[Исходный текст]:
★ ★ ★ ★ ★

Зашифрованное зодчество Риги
Уйдя с головой в повседневные заботы, жители латвийской столицы день за днём следуют по определённым маршрутам, зачастую не глядя по сторонам. Зато восхищённые туристы гуляют в центре города, делая снимки зданий загадочного архитектора, 150-летние которого отмечается в этом году.
Из купцов — в генералы
На главных улицах города почти два десятка архитектурных творений с причудливым декором. Вы не в Барселоне, и автор музыки, застывшей в камне, — не Антони Гауди. Это Российская империя, Рига начала ХХ века, а имя зодчего — Михаил Эйзенштейн. Больше лавров досталось его сыну Сергею — советскому «архитектору кино» и любимцу Сталина.
В своё время один из потомков немецких евреев, петербургский купец Осип Эйзенштейн женился на девушке со шведскими корнями. 5 сентября 1867 года у них родился сын Миша. Усердный и настойчивый с детства, он поступил в Институт гражданских инженеров и окончил его с отличием. Михаил превосходно владел немецким и французским языками, коллекционировал живопись и книги, слыл заядлым театралом и обожал оперу. Но истинной его страстью была оригинальная архитектура.
По служебной надобности 25-летний Эйзенштейн поехал в Ригу. И здесь, в столице Лифляндии, перед новоиспечённым инженером открылась головокружительная карьера. Сначала он занял ответственный пост в Прибалтийском ведомстве по управлению государственным имуществом. Служив отлично-благородно, трудолюбивый чиновник взлетел на новую высоту — стал директором департамента путей сообщения Лифляндской губернской управы.
Старательность и щепетильность Михаила Эйзенштейна на высоких постах оценило начальство, наградив его орденами. Затем последовал чин действительного статского советника, что равнялось генеральскому званию, и возведение в потомственное дворянское достоинство.

★ ★ ★ ★ ★

[Данные для проверки]:
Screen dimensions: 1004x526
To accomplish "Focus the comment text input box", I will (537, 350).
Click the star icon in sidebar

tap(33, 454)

★ ★ ★ ★ ★

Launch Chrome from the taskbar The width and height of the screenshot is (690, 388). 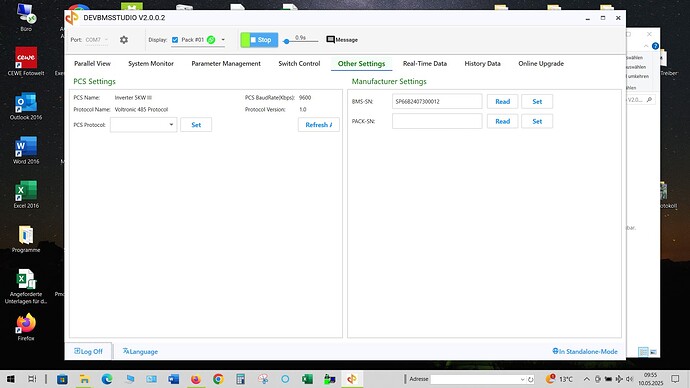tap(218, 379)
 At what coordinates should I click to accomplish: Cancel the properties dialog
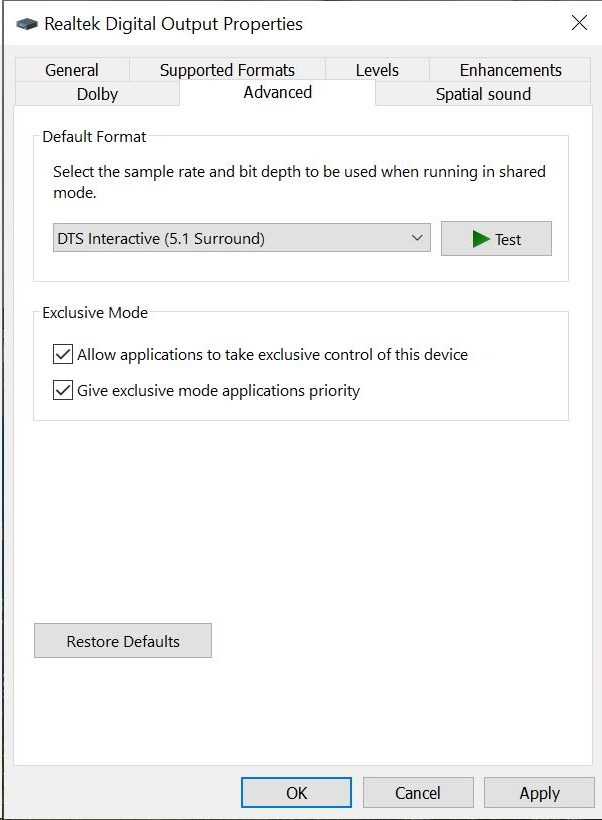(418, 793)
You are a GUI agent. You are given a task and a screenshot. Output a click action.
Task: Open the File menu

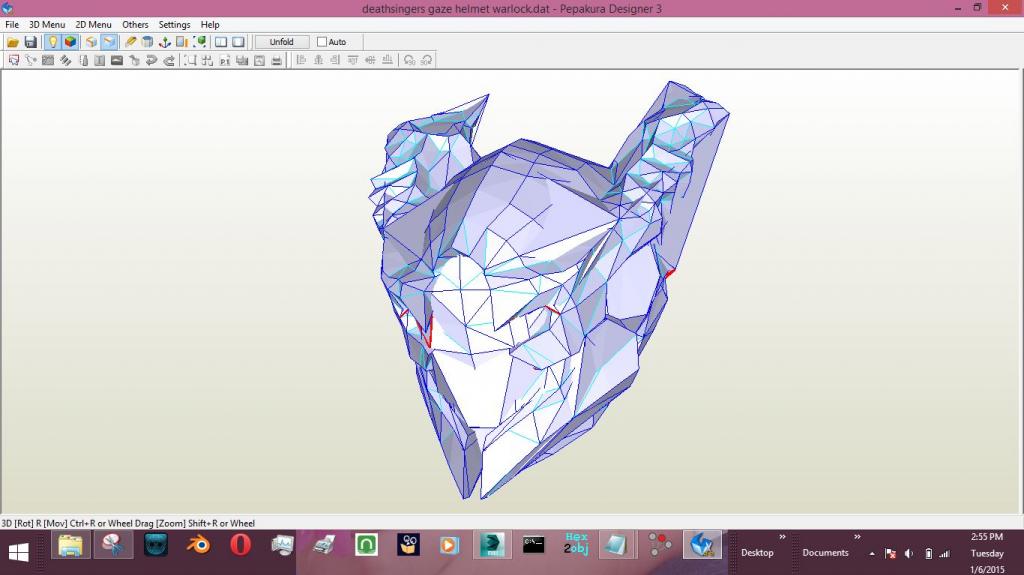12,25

★ ★ ★ ★ ★

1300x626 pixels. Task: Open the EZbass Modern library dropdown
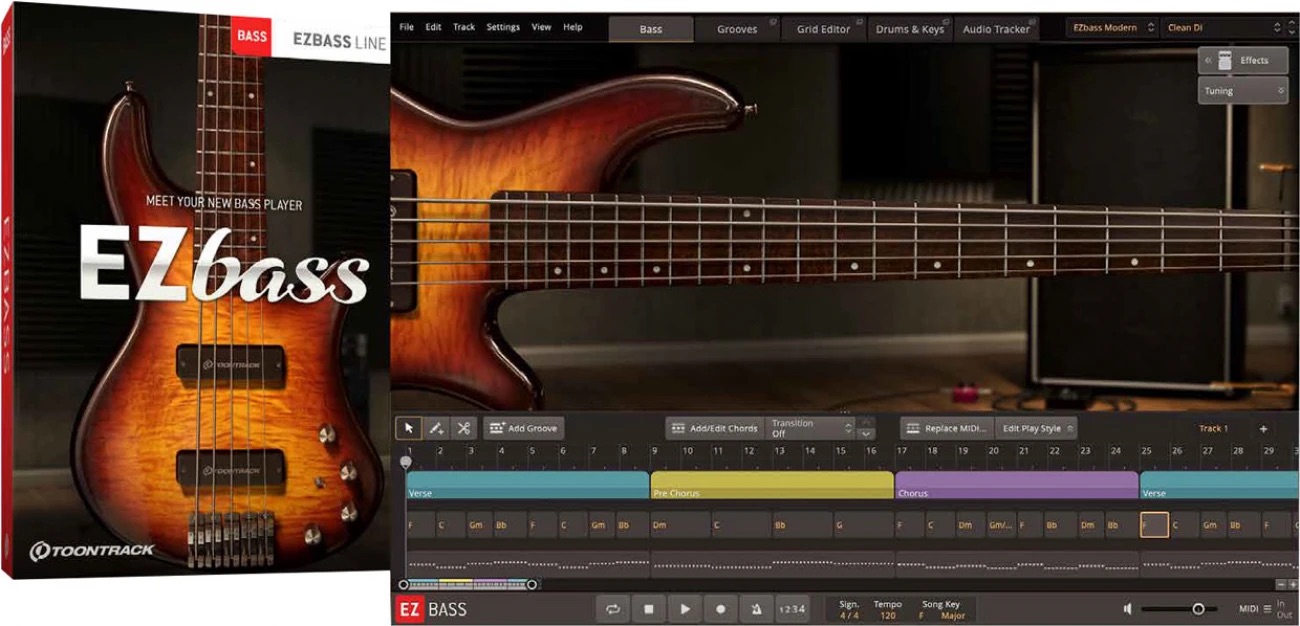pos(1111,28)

★ ★ ★ ★ ★

[Что сделать]:
a - Скопируйте из текста о Михаиле Эйзенштейне отрывок: начните со слов «Из купцов —» и остановитесь после слов «и любимцу Сталина.».
b - Ответьте по тексту о Михаиле Эйзенштейне:
(i) Когда родился Михаил Эйзенштейн?
(ii) В какой город он поехал в 25 лет по служебной надобности?
(iii) Какой чин равнялся генеральскому званию?

[Ответы по пунктам]:
a -
Из купцов — в генералы
На главных улицах города почти два десятка архитектурных творений с причудливым декором. Вы не в Барселоне, и автор музыки, застывшей в камне, — не Антони Гауди. Это Российская империя, Рига начала ХХ века, а имя зодчего — Михаил Эйзенштейн. Больше лавров досталось его сыну Сергею — советскому «архитектору кино» и любимцу Сталина.

b -
(i) 5 сентября 1867 года.
(ii) В Ригу.
(iii) Чин действительного статского советника.